A Comissão de Negociação de Futuros de Commodities entrou com uma ação na terça-feira contra o governador democrata de Wisconsin, Tony Evers, o procurador-geral Joshua Kaul, e John Dillett, administrador da Divisão de Jogos do Departamento de Administração de Wisconsin, no Tribunal Distrital dos Estados Unidos para o Distrito Leste de Wisconsin.
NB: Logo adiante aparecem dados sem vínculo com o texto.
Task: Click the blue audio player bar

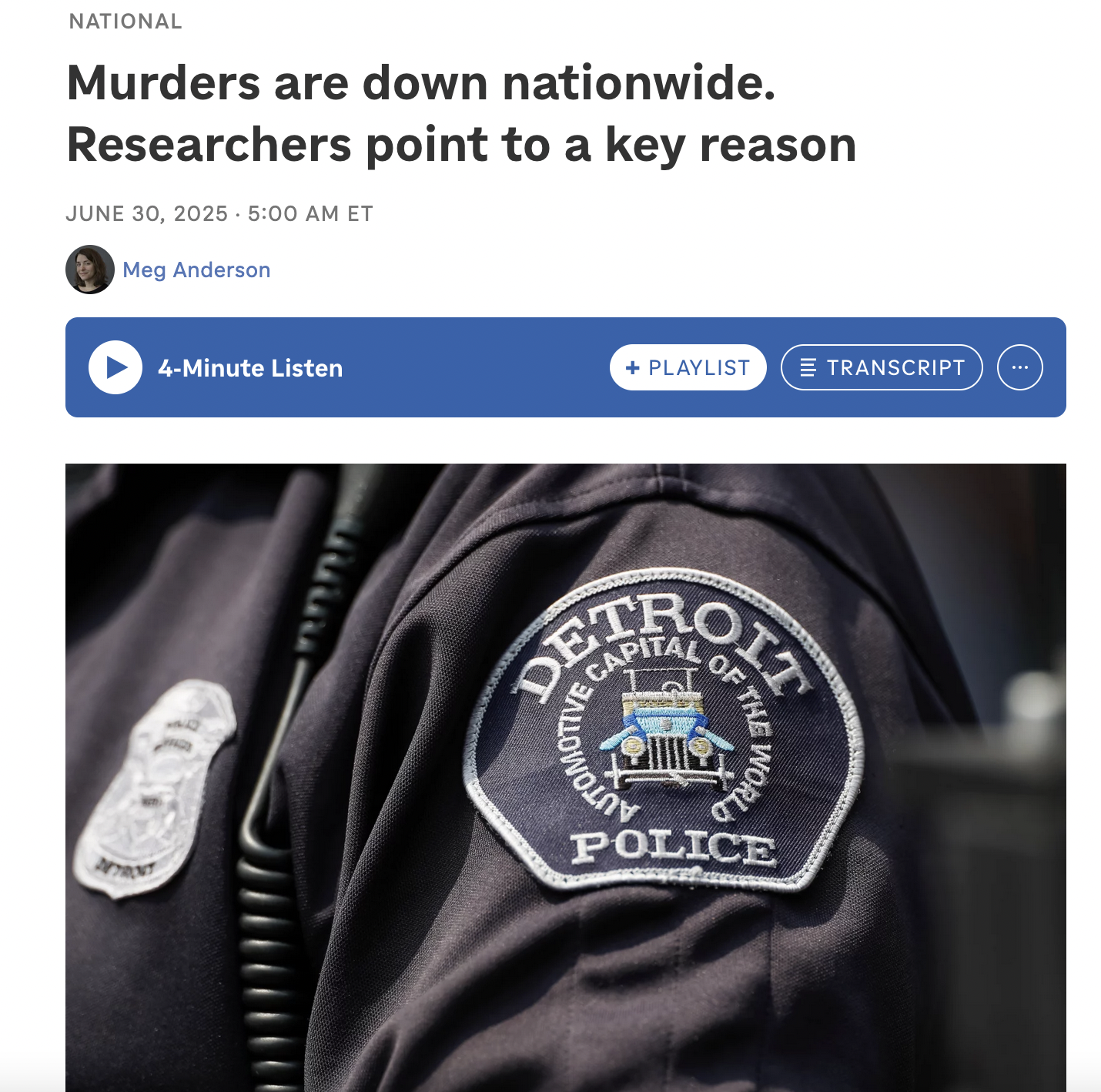Action: click(566, 367)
A ação segue as reclamações de Wisconsin protocoladas na semana passada contra Coinbase, Robinhood, Crypto.com, Polymarket e Kalshi por ofertas de contratos de eventos relacionados a esportes.
Na sua reclamação, o CFTC afirmou sua “jurisdição exclusiva” sobre mercados de previsão, dizendo que “a tentativa de Wisconsin de criminalizar e encerrar mercados federalmente regulados invade o esquema federal exclusivo que o Congresso desenhou para supervisionar os mercados nacionais de swaps”. A agência está pedindo ao tribunal de Wisconsin que emita uma liminar e declare que “as proibições ou regulamentações de jogos de azar e apostas de Wisconsin são preempted pela lei federal, conforme aplicadas a swaps de contratos de eventos listados para negociação em DCMs regulados pelo CFTC”.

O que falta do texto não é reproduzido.